One argument is that the more one regularly sees and engages with the violent images, the more likely one is to react in a more aggressive way.  Another argument says the way the violent act is depicted and intended makes all of the difference, that killing people is okay since they were the “bad guys,” thus promoting “good” violence.  Specifically with violent video games, it’s argued that they are a form of entertainment, and some of the more violent games act as a sort of mood stabilizer, increasing one’s feelings of competence.

Instead of justifying, shouldn’t we focus on not being violent toward others and try to figure out better, more non-aggressive ways to resolve heated issues?  Or are we becoming so desensitized to violence within our culture that we’ve begun to expect and accept the fact that tragedies like Nairobi and Sandy Hook will keep happening?

Is our only option to simply start restricting the amount of violence that we see daily?  And how much of an effect does seeing these regular, violent images in the news, movies, TV, and especially video games have on the people?

Video games are regularly targeted as having a negative impact upon a person, especially on someone who commits these mass killings.  Many studies have shown that there is a correlation between playing these violent games and having a higher amount of aggression.

Casey Jones plays Grand Theft Auto at his home.  He spends over 10 hours a day playing video games. Photo by Rex C. Curry/Dallas Morning News/MCT

“The short term effects presumably wear off pretty fast, but what happens over time is that repeated exposure over a long period of time does increase the likelihood, for example, of kids getting into fights at school,” said Dr. Craig Anderson.

Iowa State University Professors Matt DeLisi, Doug Gentile, and Craig Anderson, along with professors from Saint Louis University and the University of Pittsburg, studied the effects of violent video games among juvenile delinquents who were institutionalized.
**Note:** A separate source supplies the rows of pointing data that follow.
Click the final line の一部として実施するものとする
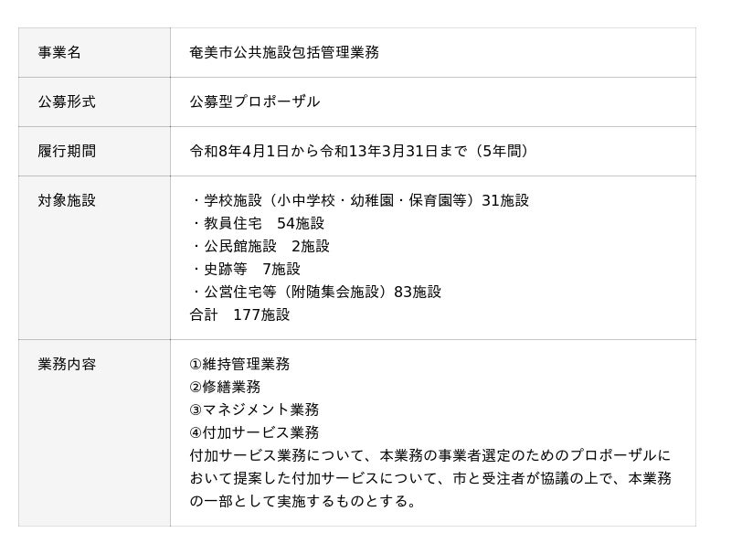Image resolution: width=731 pixels, height=554 pixels. 303,501
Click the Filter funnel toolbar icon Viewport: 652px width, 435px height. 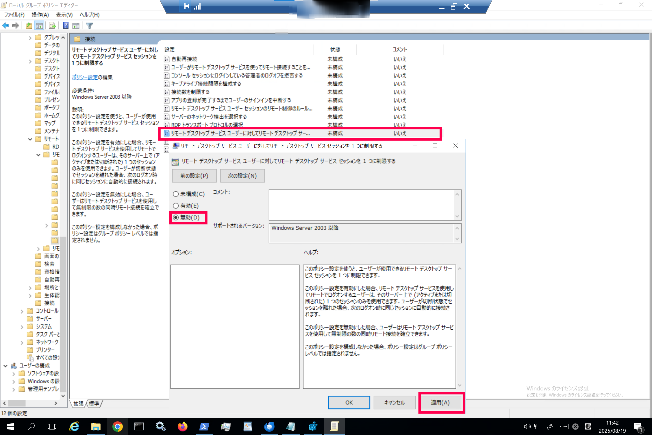click(x=90, y=26)
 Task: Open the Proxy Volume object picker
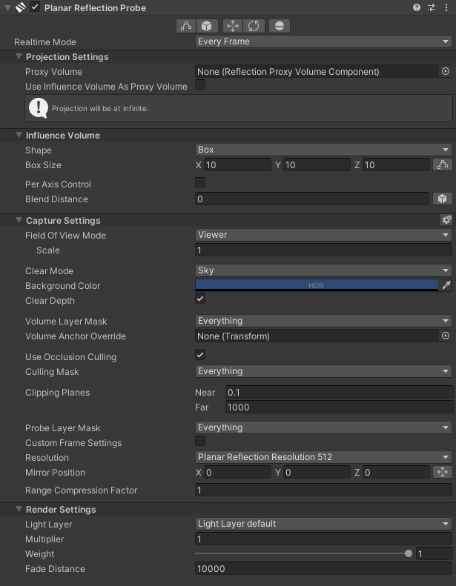[x=446, y=72]
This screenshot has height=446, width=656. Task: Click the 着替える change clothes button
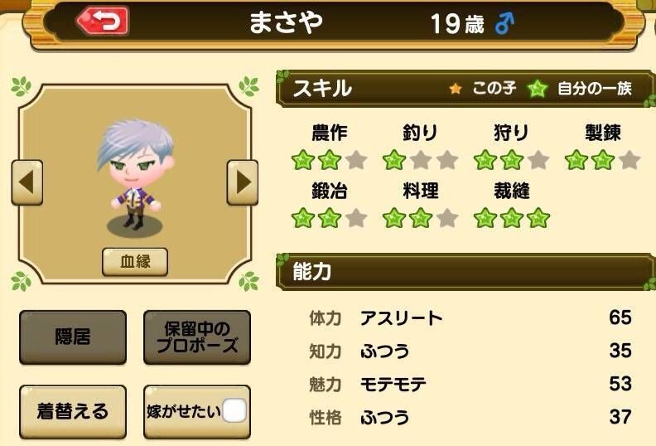(73, 411)
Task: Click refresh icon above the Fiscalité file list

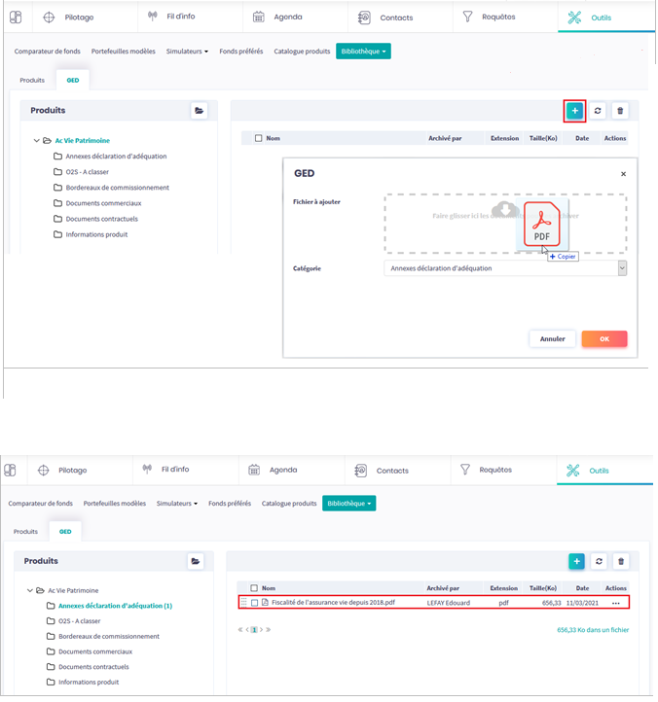Action: 599,561
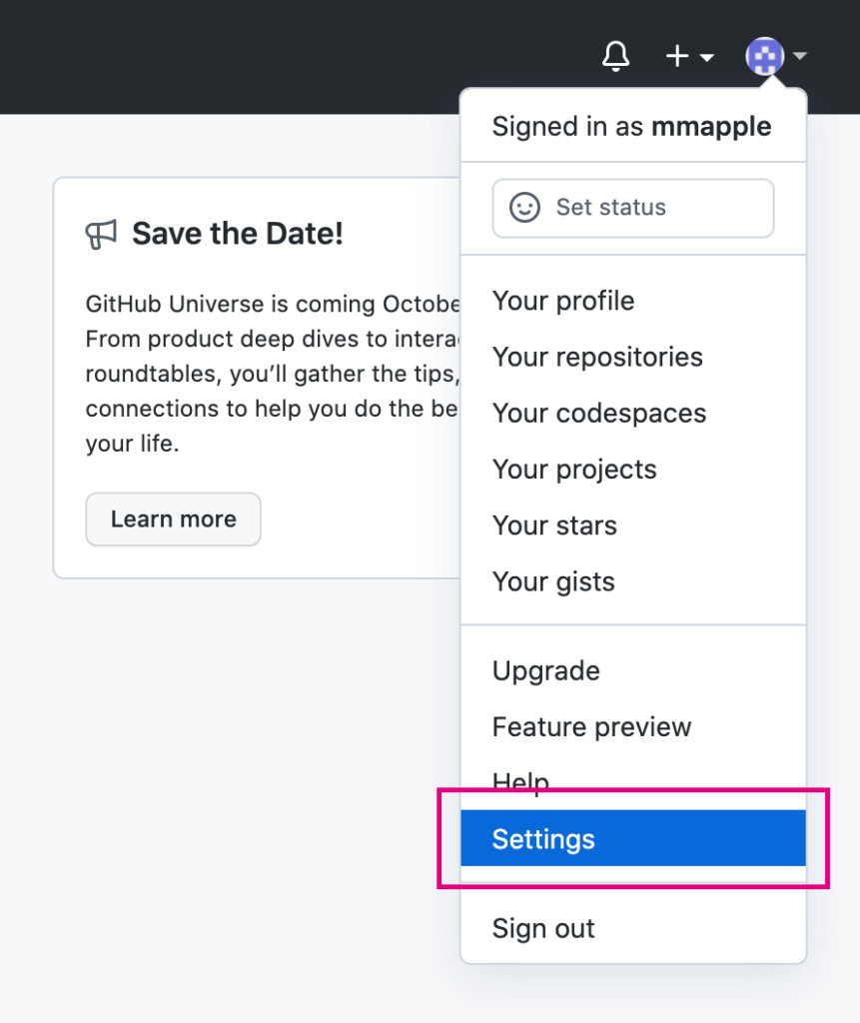This screenshot has width=860, height=1023.
Task: Open the notifications bell
Action: coord(616,57)
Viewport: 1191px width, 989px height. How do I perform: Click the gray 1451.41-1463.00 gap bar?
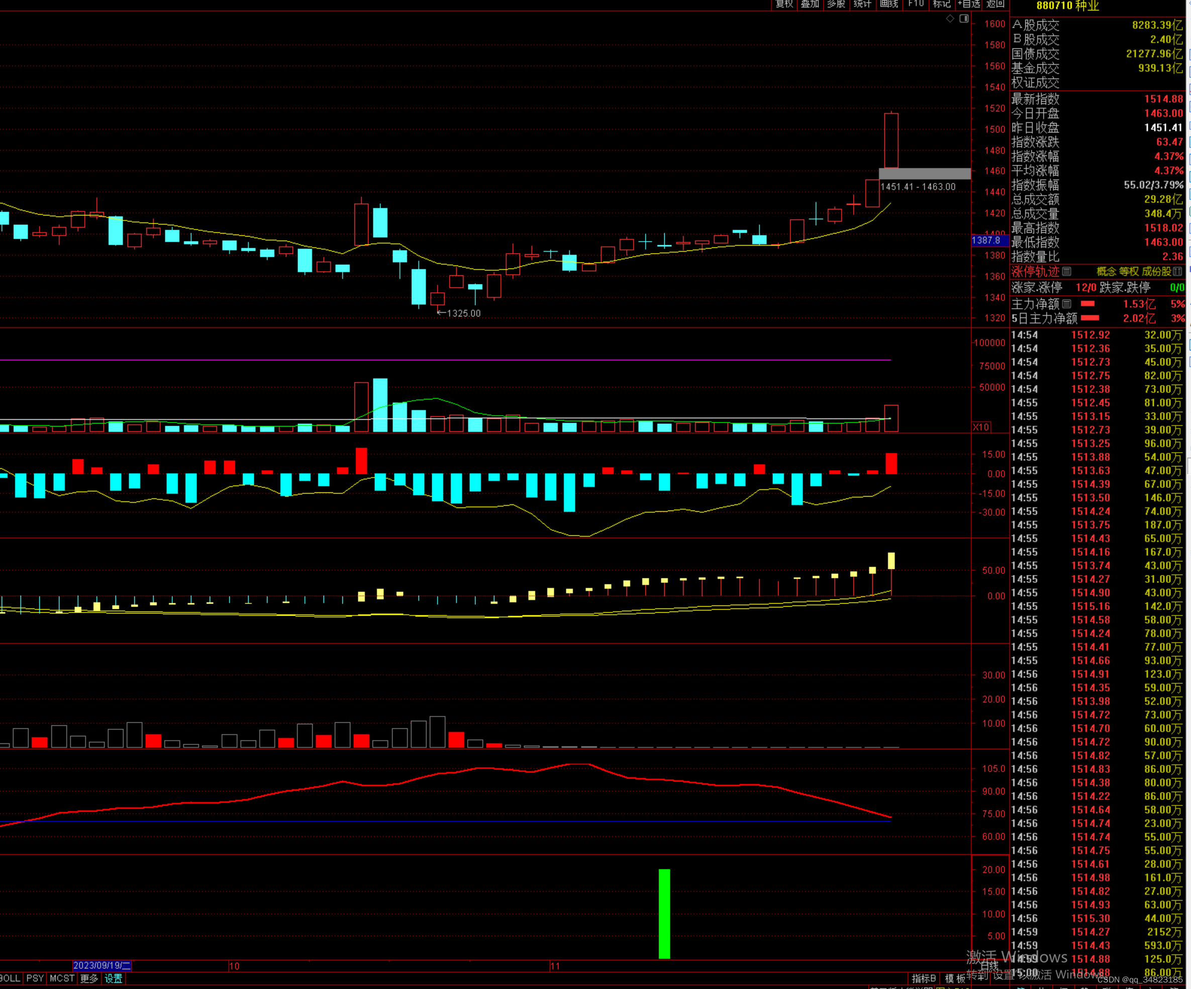click(x=924, y=174)
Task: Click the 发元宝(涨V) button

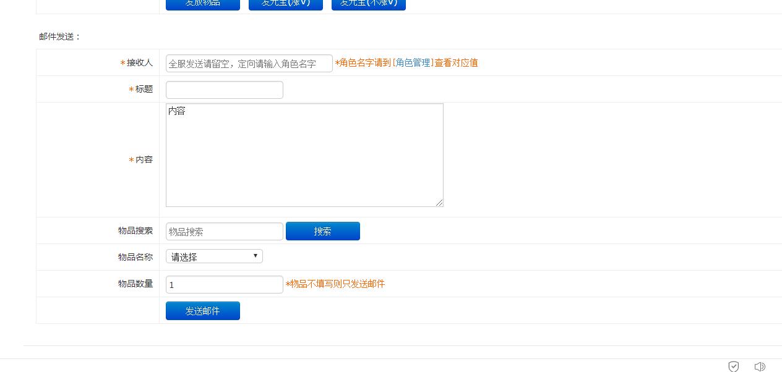Action: point(285,4)
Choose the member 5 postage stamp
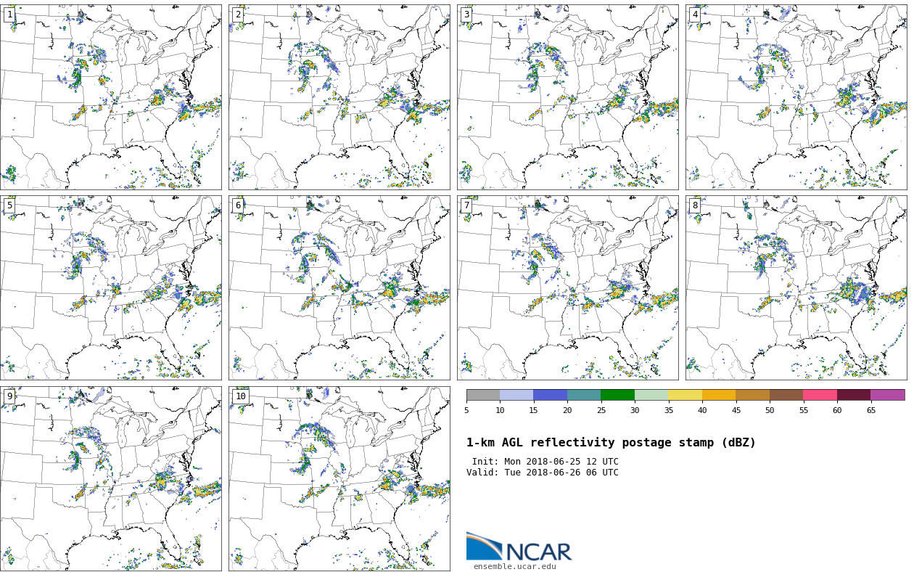The image size is (914, 572). [x=111, y=287]
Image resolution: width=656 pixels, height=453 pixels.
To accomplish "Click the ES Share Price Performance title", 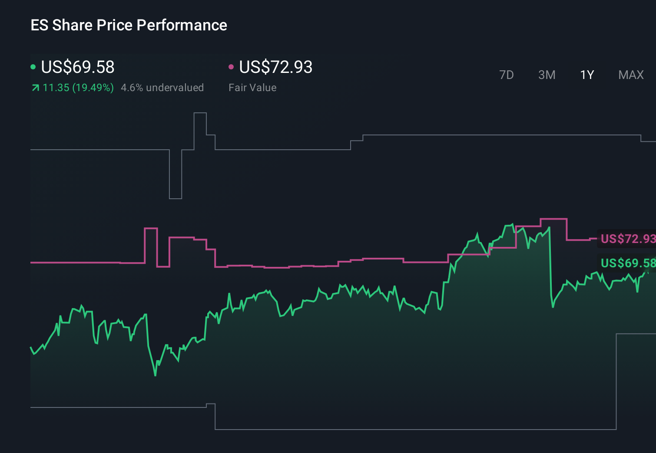I will coord(129,25).
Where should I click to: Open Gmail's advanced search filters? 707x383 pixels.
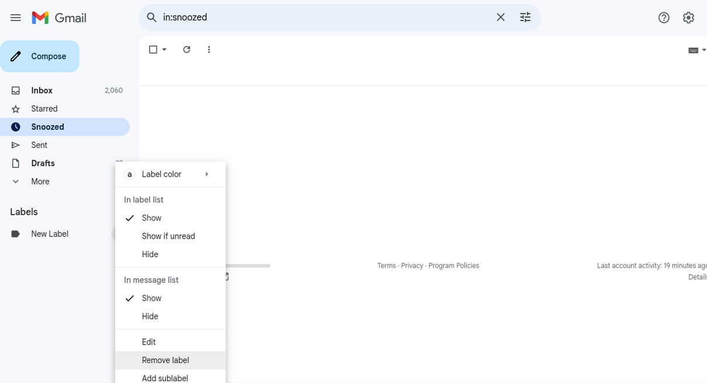pos(525,17)
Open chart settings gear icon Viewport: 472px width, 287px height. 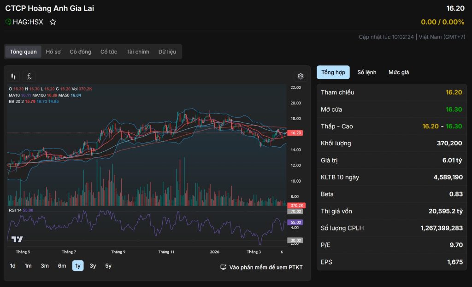[301, 76]

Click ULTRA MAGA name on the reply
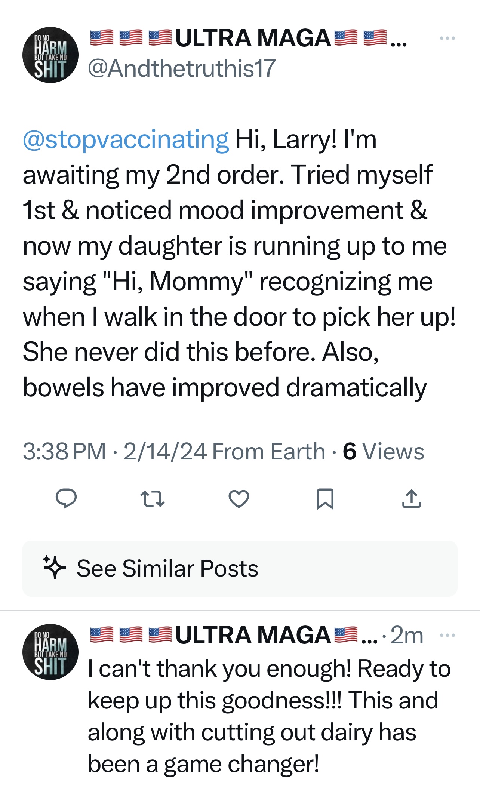coord(253,635)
Through a series of interviews, they found that playing violent games, having a predisposition toward violent behaviors, and having an antisocial personality all contributed toward someone reacting in a more aggressive, violent and delinquent way.

They also found out seeing those images regularly will reinforce the idea of acting in a violent way, but this is not the only cause for violent behaviors.  Other important factors are how much one enjoys the game they are playing and the frequency at which they play the violent video games.

Does this mean we should stop playing video games?  No, it doesn’t.  Games with a pro-social theme can improve the player’s helpfulness.  There are positive effects associated with video game playing, even with the violent video games.

“One study I was involved with showed that laparoscopic surgeons who played video games were much better at advanced surgical skills.  This is a very interesting finding, because these surgeons were playing the same commercial games that you and I play — they weren’t playing surgical simulators,” said Dr. Doug Gentile.

The only solution all sides agree upon is that it’s necessary to have a media diet, similar to a food pyramid diet, limiting the amount of violent and negative images one sees daily, and viewing more positive and pro-social media.

The other factor that’s stressed is that parents need to be more involved with their children’s lives and know what sort of things they are viewing and playing.

I think these are reasonable solutions.  The only other solutions, like banning all semi-automatic guns and rifles or censoring the images within the media, seem far too drastic and would cause a rift within the culture.  I think we should hold each other accountable for the amount of violence we see daily.  That way the blame for these tragic incidents is on the people involved for not realizing how much they enjoyed the simulated killings.